Input records:

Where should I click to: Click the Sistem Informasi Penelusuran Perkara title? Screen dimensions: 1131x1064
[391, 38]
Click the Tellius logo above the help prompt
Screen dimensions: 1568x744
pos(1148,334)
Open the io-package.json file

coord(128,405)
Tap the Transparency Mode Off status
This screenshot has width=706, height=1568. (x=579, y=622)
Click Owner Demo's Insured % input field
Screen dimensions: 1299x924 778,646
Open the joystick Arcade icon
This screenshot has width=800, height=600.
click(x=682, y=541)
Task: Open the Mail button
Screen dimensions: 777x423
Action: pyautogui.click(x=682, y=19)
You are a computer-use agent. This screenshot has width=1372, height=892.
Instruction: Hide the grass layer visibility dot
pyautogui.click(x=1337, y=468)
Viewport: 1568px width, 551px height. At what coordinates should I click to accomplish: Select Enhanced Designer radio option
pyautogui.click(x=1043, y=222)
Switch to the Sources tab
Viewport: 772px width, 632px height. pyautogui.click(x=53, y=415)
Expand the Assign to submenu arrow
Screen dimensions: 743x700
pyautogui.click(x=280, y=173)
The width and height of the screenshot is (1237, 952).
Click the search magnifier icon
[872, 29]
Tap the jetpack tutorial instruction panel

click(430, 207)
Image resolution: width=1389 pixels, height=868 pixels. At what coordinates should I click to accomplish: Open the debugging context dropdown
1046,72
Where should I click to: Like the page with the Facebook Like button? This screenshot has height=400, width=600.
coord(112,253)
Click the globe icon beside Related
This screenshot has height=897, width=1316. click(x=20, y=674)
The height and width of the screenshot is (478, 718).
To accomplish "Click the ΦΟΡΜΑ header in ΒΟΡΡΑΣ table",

Set exercise:
Format every line of the listing above as a numbered list, leaving out the blank lines.

Worked solution:
1. Where should I click to: Click the Sistem Informasi Penelusuran Perkara title? Screen dimensions: 1131x1064
2. [391, 38]
3. Click the Tellius logo above the help prompt
4. Screen dimensions: 1568x744
5. pos(1148,334)
6. Open the io-package.json file
7. coord(128,405)
8. Tap the Transparency Mode Off status
9. This screenshot has width=706, height=1568. (x=579, y=622)
10. Click Owner Demo's Insured % input field
11. Screen dimensions: 1299x924 778,646
12. Open the joystick Arcade icon
13. This screenshot has width=800, height=600.
14. click(x=682, y=541)
15. Task: Open the Mail button
16. Screen dimensions: 777x423
17. Action: pyautogui.click(x=682, y=19)
18. You are a computer-use agent. This screenshot has width=1372, height=892.
19. Instruction: Hide the grass layer visibility dot
20. pyautogui.click(x=1337, y=468)
21. Viewport: 1568px width, 551px height. At what coordinates should I click to accomplish: Select Enhanced Designer radio option
22. pyautogui.click(x=1043, y=222)
23. Switch to the Sources tab
24. Viewport: 772px width, 632px height. pyautogui.click(x=53, y=415)
25. Expand the Assign to submenu arrow
26. Screen dimensions: 743x700
27. pyautogui.click(x=280, y=173)
28. The width and height of the screenshot is (1237, 952).
29. Click the search magnifier icon
30. [872, 29]
31. Tap the jetpack tutorial instruction panel
32. click(430, 207)
33. Image resolution: width=1389 pixels, height=868 pixels. At what coordinates should I click to accomplish: Open the debugging context dropdown
34. 1046,72
35. Where should I click to: Like the page with the Facebook Like button? This screenshot has height=400, width=600.
36. coord(112,253)
37. Click the globe icon beside Related
38. This screenshot has height=897, width=1316. click(x=20, y=674)
39. The height and width of the screenshot is (478, 718).
40. To accomplish "Click the ΦΟΡΜΑ header in ΒΟΡΡΑΣ table",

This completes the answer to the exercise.